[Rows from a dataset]
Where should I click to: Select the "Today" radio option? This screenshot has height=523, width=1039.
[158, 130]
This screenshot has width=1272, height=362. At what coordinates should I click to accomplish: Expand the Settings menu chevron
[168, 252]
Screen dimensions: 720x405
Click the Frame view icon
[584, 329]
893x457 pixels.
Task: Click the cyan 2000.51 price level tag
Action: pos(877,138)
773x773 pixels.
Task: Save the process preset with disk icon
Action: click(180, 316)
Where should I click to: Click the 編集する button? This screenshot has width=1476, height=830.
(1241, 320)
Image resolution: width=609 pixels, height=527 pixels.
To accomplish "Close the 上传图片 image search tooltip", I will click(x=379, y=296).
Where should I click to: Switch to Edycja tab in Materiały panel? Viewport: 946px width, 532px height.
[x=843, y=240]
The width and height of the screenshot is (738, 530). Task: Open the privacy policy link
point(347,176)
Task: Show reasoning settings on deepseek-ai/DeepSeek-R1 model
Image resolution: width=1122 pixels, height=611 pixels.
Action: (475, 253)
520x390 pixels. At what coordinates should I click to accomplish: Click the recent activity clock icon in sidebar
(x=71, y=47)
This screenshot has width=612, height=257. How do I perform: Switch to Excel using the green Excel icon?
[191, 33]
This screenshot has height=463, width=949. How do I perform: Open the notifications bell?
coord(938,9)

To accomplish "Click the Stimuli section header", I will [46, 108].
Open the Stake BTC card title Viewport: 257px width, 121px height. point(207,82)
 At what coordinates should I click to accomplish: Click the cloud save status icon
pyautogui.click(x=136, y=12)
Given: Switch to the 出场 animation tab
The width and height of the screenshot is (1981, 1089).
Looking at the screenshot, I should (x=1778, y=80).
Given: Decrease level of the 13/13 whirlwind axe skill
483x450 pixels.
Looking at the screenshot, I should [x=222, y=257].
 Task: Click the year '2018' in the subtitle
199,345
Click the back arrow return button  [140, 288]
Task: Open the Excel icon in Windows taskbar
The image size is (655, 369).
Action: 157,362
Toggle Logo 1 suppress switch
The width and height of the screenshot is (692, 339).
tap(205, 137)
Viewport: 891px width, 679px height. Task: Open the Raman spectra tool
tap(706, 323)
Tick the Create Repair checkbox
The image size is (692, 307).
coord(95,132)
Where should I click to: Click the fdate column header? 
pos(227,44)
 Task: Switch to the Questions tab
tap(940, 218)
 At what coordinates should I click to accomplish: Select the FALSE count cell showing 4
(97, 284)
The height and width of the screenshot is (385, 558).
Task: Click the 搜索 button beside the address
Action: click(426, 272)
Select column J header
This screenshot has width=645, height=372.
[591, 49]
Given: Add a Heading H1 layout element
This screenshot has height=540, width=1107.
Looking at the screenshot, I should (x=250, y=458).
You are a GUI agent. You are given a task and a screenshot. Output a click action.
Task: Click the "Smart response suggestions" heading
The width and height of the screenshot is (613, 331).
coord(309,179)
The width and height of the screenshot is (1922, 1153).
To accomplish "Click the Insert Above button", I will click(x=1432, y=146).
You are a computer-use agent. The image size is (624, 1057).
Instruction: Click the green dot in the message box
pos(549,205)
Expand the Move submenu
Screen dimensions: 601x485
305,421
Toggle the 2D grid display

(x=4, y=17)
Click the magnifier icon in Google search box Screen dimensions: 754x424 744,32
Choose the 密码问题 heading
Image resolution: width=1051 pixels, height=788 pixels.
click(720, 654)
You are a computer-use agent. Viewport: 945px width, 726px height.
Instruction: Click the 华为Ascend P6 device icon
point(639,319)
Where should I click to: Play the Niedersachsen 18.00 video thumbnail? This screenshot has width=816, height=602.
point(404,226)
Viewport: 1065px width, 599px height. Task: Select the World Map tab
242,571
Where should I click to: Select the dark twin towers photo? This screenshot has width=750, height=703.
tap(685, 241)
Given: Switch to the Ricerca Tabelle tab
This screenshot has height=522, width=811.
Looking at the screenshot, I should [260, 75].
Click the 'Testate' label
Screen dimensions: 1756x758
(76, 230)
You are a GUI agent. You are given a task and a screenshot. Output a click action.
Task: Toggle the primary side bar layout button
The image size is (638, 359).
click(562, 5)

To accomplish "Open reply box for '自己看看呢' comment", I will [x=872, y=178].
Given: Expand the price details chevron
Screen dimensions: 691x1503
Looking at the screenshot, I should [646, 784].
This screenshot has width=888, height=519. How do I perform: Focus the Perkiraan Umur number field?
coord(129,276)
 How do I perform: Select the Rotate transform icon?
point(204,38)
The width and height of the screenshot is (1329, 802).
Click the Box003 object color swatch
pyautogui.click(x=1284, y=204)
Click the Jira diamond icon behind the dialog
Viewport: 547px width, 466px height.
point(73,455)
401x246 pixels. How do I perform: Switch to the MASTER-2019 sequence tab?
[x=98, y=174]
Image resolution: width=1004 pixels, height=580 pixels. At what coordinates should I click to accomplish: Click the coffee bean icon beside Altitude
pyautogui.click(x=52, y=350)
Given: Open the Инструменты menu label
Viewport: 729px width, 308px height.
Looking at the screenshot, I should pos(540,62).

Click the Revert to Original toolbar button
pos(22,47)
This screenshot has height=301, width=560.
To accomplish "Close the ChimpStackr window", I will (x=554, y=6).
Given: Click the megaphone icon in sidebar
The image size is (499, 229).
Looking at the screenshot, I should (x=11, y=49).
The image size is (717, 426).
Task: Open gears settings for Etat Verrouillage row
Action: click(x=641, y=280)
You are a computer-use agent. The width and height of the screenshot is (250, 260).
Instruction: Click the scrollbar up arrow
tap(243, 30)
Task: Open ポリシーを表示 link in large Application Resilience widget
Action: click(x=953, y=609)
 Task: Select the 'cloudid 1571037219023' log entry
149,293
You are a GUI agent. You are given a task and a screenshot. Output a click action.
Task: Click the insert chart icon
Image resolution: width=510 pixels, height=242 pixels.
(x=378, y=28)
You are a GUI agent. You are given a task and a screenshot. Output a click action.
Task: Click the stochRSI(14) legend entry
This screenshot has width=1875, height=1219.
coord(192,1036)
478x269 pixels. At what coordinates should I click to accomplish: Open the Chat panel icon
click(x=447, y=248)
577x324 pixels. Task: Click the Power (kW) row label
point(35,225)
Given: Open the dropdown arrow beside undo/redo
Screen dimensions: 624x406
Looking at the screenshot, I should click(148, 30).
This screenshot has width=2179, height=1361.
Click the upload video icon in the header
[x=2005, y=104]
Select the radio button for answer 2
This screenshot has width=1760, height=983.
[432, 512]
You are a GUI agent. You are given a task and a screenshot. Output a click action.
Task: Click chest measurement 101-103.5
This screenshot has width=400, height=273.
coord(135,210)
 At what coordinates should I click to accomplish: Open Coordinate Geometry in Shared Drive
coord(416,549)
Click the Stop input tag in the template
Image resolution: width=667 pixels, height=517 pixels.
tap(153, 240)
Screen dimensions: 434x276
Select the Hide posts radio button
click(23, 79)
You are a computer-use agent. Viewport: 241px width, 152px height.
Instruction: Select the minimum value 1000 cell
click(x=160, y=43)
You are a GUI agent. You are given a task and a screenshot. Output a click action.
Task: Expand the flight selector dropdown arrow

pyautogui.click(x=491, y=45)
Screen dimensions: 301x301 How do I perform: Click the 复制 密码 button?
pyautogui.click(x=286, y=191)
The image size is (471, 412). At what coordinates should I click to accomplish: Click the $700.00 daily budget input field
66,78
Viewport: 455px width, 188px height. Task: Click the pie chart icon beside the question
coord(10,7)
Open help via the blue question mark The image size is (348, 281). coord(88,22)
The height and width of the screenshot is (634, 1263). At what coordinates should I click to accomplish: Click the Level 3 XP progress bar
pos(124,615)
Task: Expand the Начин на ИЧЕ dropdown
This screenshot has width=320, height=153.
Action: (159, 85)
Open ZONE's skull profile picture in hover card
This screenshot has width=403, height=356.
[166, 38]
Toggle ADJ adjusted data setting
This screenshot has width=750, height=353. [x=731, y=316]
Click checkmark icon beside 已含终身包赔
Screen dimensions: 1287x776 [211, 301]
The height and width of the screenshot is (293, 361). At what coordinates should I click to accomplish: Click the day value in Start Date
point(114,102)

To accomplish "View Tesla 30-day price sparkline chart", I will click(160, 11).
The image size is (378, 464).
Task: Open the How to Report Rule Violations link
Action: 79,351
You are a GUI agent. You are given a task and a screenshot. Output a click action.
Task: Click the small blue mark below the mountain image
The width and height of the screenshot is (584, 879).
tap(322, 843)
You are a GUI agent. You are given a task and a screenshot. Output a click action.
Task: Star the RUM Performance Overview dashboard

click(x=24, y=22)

Task to complete> Rescale the material from the line with "Where should I click to: Switch" up to and including the line with "Action: (475, 253)". Reproduce those lines in full, requests and all, but multiply each coordinate in the answers by 1.7 and round to the nearest whole number, with halves rounding up.

Complete answer>
Where should I click to: Switch to Edycja tab in Materiały panel? Viewport: 946px width, 532px height.
[x=1433, y=408]
The width and height of the screenshot is (738, 530). Task: Open the privacy policy link
point(590,299)
Task: Show reasoning settings on deepseek-ai/DeepSeek-R1 model
Image resolution: width=1122 pixels, height=611 pixels.
Action: (808, 430)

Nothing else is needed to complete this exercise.